You can be a priest and be in rock 'n' roll. Being a rock-'n'-roll
singer is no different from being a house painter.
You climb up as high
as you want to.
[on folk rock] It's all music. No more, no less. I know in my own
mind what I'm doing. If anyone has imagination, he'll know what I'm
doing. If they can't understand my songs they're missing something. If
they can't understand green clocks, wet chairs, purple lamps or hostile
statues, they're missing something too.
[on the recordings that become known as 'The Basement Tapes'] I
didn't know how to record the way other people were recording, and I
didn't want to.
The Beatles had just released Sgt. Pepper which I didn't
like at all. I thought that was a very indulgent album, though the
songs on it were real good. I didn't think all that production was
necessary.
I don't care what people expect of me. Doesn't concern me. I'm doing God's work. That's all I know.
If you're not fulfilled in other ways, performing can never make
you happy.
Performing is something you have to learn how to do. You do
it, you get better at it and you keep going. And if you don't get better
at it, you have to give it up...Whatever you do, you have to be the
best at it-Highly skilled. It's about confidence- not arrogance. You
have to know you're the best whether someone tells you that or not. And
that you'll be around, in one way or another, longer than anybody else.
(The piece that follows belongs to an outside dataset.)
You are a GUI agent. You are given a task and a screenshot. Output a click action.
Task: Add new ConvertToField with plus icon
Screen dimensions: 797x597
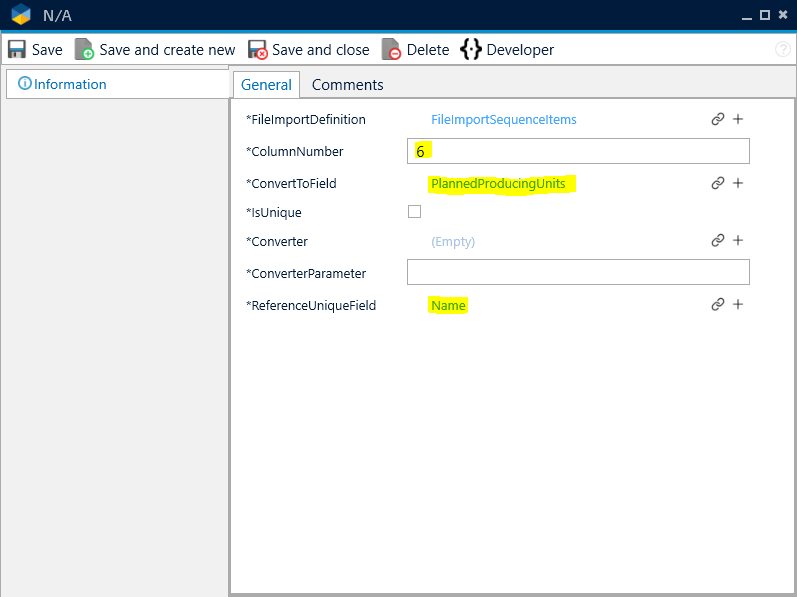tap(738, 183)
Folk musicians, blues musicians did write a lot of songs about the
"Titanic".
That's what I feel I'm best at, being a folk musician or a
blue musician, so in my mind it's there to be done. If you're a folk
singer, blues singer, rock & roll singer, whatever, in that realm,
you oughta write a song about the "Titanic", because that's the bar you
have to pass.
The Fifties were a simpler time, at least for me and the situation
I was in. I didn't really experience what a lot of other people my age
experienced, from the more mainstream towns and cities. Where I grew up
was about as far from the cultural center as you could get. It was way
out of the beaten path.
You had the whole town to roam around in,
though, and there didn't seem to be any sadness or fear or insecurity.
It was just woods and sky and rivers and streams, winter and summer,
spring, autumn. The changing of the seasons. The cultural was mainly
circuses and carnivals, preachers and barnstorming pilots, hillbilly
shows and comedians, big bands and whatnot.
Powerful radio shows and
powerful radio music. This was before supermarkets and malls and
multiplexes and Home Depots and all the rest.
[on Bing Crosby] A lot of people would like to sing like Bing
Crosby, but very few could match his phrasing or depth of tone. He's
influenced every real singer whether they know it or not. I used to hear
Bing Crosby as a kid and not really pay attention to him. But he got
inside me nevertheless.
[on Gordon Lightfoot] Every time I hear a song of his, it's like I wish it would last forever.